To quantify the effect of changes in reporting practices in Denmark on reported ASD prevalence.
Design, Setting, and Participants
We used a population-based birth cohort approach that includes information on all individuals with permanent residence in Denmark. We assessed all children born alive from January 1, 1980, through December 31, 1991, in Denmark (n = 677 915). The children were followed up from birth until ASD diagnosis, death, emigration, or the end of follow-up on December 31, 2011, whichever occurred first.

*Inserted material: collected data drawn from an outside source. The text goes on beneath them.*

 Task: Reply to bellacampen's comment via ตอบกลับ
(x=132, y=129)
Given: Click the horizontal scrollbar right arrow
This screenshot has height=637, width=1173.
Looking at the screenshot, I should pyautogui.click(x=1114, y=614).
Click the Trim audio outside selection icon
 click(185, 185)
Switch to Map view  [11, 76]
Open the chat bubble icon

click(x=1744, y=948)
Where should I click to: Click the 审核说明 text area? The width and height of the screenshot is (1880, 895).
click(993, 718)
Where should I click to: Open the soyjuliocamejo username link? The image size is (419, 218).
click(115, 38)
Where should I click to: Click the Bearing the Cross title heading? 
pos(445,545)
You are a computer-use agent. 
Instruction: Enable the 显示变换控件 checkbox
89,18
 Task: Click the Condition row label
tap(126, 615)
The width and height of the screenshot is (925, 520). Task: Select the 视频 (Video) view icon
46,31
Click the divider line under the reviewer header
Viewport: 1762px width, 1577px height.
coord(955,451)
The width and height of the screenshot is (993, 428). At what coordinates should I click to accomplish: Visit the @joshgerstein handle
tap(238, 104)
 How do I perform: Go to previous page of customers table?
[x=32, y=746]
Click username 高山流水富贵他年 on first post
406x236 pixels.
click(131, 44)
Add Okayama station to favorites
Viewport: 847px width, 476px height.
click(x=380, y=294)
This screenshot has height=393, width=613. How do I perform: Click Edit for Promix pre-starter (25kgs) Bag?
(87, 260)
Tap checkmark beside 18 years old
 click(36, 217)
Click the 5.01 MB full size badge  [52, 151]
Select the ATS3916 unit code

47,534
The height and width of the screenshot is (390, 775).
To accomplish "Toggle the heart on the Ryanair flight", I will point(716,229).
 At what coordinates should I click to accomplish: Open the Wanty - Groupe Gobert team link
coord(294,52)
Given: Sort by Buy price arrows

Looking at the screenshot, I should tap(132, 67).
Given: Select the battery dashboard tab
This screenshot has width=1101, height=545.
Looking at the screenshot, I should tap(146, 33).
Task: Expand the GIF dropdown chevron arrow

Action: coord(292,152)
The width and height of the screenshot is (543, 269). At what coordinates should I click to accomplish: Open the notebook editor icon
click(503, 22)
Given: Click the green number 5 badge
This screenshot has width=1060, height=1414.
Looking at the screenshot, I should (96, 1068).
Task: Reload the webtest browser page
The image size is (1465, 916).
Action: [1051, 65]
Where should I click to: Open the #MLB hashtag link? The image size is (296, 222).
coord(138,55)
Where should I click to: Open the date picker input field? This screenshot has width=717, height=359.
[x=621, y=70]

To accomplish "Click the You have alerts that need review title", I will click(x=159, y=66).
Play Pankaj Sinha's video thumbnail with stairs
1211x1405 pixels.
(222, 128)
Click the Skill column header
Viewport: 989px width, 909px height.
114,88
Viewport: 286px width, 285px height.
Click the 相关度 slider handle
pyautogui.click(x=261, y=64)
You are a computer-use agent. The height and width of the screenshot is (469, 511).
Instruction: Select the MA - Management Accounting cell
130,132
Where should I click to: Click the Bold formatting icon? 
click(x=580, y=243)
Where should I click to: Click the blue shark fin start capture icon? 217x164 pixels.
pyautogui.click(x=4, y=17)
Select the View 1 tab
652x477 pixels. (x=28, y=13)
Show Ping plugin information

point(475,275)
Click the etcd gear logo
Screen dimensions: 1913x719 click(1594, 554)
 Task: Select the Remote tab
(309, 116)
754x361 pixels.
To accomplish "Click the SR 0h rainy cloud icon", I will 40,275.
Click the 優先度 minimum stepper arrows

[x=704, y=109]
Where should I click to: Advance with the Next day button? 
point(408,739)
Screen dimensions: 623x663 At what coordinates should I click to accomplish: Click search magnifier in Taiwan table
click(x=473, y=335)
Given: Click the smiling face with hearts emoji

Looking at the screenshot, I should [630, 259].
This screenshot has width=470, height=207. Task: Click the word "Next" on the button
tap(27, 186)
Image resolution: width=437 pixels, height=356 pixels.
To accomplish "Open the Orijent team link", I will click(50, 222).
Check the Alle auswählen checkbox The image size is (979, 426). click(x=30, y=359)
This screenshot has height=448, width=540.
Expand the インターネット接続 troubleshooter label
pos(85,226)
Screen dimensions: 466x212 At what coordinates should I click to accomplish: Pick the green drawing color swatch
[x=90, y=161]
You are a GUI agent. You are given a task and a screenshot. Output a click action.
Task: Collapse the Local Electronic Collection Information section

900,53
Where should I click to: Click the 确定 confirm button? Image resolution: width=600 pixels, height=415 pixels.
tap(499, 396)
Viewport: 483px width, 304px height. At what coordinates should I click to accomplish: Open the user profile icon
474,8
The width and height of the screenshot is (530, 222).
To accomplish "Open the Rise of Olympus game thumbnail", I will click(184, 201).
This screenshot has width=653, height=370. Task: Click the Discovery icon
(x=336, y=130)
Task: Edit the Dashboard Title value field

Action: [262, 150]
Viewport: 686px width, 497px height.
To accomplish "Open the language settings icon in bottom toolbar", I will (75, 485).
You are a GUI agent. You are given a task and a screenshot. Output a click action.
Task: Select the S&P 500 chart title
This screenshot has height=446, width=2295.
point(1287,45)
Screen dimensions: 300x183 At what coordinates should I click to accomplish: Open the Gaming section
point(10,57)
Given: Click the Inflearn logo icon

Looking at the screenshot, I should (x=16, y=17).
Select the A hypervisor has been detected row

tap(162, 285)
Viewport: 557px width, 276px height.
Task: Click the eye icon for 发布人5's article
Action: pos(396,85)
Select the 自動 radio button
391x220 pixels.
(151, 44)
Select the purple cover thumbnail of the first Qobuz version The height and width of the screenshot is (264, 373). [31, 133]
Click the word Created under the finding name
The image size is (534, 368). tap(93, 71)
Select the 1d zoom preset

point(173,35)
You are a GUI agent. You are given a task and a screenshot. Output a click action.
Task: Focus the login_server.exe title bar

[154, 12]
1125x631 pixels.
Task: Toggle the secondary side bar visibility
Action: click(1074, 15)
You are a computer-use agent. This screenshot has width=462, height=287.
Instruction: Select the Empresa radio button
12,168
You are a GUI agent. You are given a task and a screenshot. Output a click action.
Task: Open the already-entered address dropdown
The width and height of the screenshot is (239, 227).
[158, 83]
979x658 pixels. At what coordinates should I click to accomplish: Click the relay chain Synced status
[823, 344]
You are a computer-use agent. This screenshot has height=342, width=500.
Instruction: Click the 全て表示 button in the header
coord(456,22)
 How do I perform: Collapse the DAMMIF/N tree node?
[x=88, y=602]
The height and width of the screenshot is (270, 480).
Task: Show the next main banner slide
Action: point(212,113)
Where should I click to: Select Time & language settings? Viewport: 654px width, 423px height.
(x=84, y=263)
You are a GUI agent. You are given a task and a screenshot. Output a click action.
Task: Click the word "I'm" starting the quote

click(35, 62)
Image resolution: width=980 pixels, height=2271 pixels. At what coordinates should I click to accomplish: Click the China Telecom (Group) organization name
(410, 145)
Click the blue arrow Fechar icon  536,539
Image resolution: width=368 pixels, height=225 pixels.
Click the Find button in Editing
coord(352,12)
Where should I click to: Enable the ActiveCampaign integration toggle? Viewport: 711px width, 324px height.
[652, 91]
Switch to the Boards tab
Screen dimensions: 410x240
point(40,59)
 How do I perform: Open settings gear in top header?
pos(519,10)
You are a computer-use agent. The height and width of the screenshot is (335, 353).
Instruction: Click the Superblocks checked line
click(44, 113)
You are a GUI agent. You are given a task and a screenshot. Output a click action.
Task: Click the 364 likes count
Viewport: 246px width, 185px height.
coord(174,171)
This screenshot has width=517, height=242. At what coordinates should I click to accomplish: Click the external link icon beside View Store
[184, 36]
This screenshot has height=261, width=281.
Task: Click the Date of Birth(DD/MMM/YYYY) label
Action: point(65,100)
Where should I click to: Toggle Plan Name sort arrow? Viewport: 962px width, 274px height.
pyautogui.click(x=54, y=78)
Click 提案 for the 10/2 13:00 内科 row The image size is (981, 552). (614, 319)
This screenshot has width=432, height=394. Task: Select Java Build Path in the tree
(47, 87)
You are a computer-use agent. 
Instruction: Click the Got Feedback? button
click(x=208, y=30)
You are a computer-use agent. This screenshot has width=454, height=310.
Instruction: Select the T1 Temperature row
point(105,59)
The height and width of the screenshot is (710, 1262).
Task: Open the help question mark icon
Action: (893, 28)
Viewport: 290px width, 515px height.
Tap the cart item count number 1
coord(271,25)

The analysis uses a stratified Cox proportional hazards regression model with the changes in reporting practices modeled as time-dependent covariates.
The change in diagnostic criteria in 1994 and the inclusion of outpatient diagnoses in 1995.
Main Outcomes and Measures
Autism spectrum disorders.
For Danish children born during the study period, 33% (95% CI, 0%-70%) of the increase in reported ASD prevalence could be explained by the change in diagnostic criteria alone; 42% (95% CI, 14%-69%), by the inclusion of outpatient contacts alone; and 60% (95% CI, 33%-87%), by the change in diagnostic criteria and the inclusion of outpatient contacts.
Conclusions and Relevance
Changes in reporting practices can account for most (60%) of the increase in the observed prevalence of ASDs in children born from 1980 through 1991 in Denmark. Hence, the study supports the argument that the apparent increase in ASDs in recent years is in large part attributable to changes in reporting practices.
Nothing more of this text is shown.